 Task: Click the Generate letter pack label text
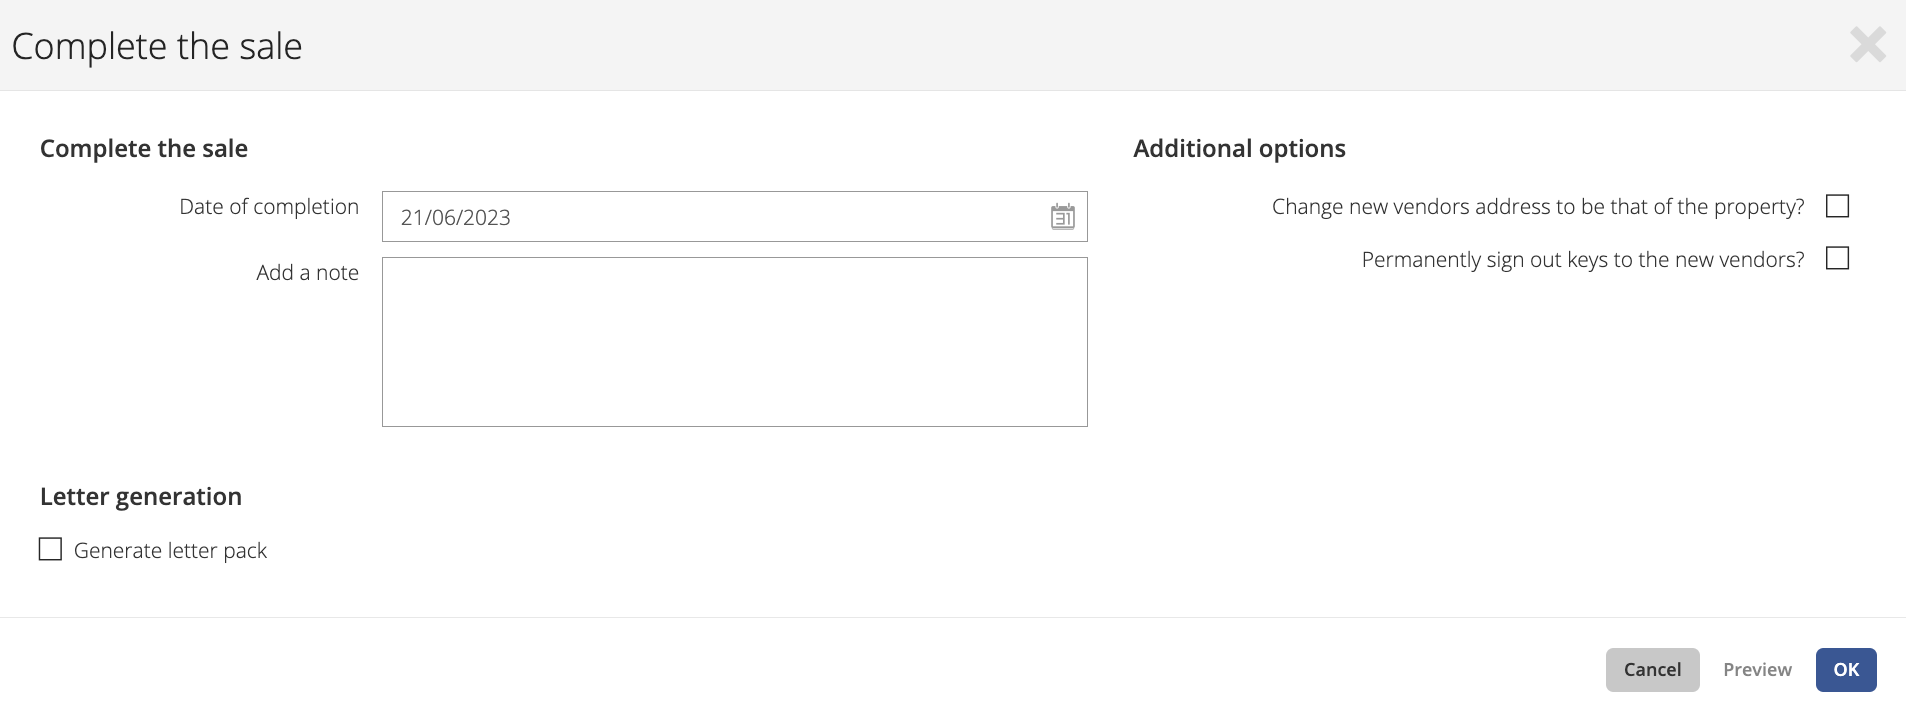170,550
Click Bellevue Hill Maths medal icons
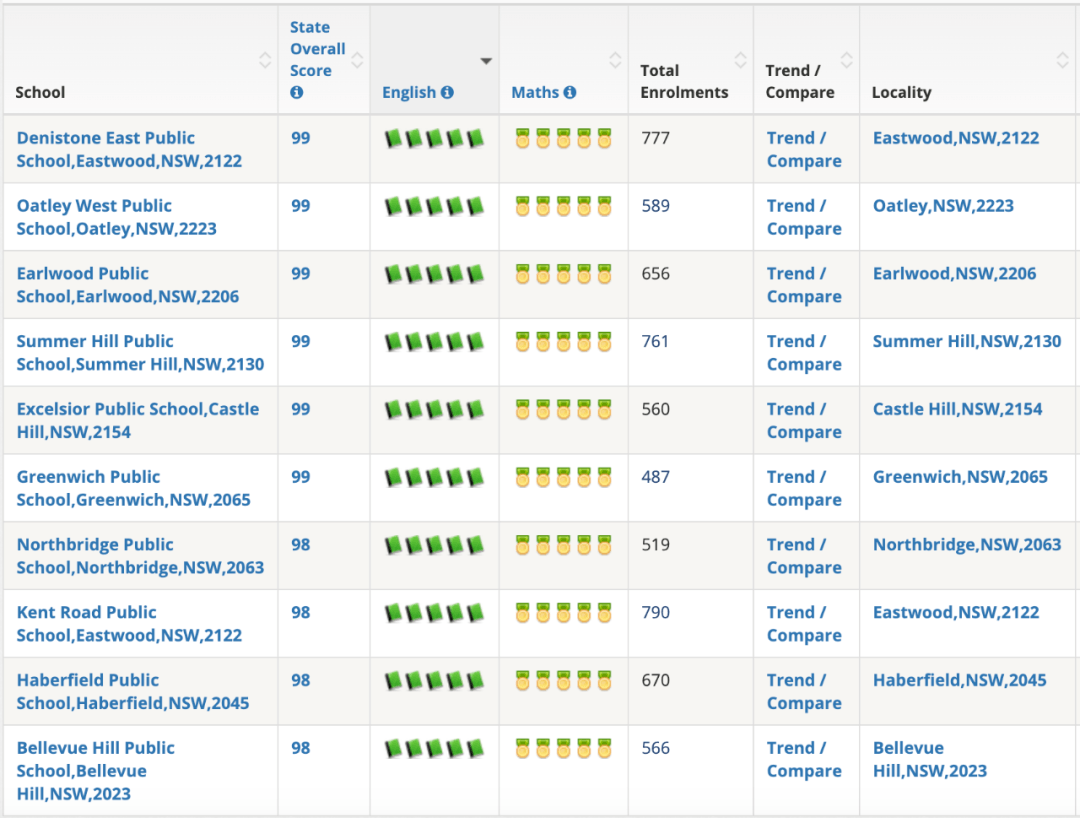Screen dimensions: 1080x818 tap(563, 748)
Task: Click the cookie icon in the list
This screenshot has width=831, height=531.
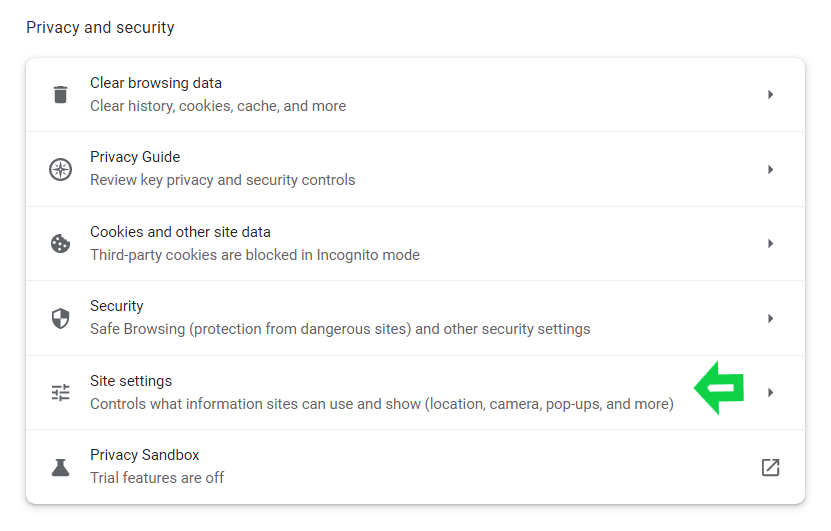Action: [x=61, y=244]
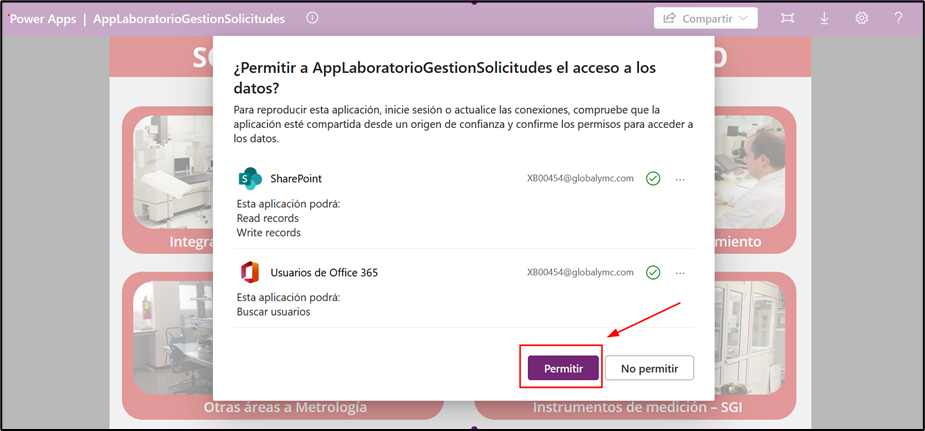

* * *

> How to complete this task
For this exercise, return the material word for word and drop each image.

> Answer to the exercise
 Task: Click the Generate letter pack label text
170,550
Click Bellevue Hill Maths medal icons
Screen dimensions: 1080x818 tap(563, 748)
Task: Click the cookie icon in the list
This screenshot has width=831, height=531.
Action: [x=61, y=244]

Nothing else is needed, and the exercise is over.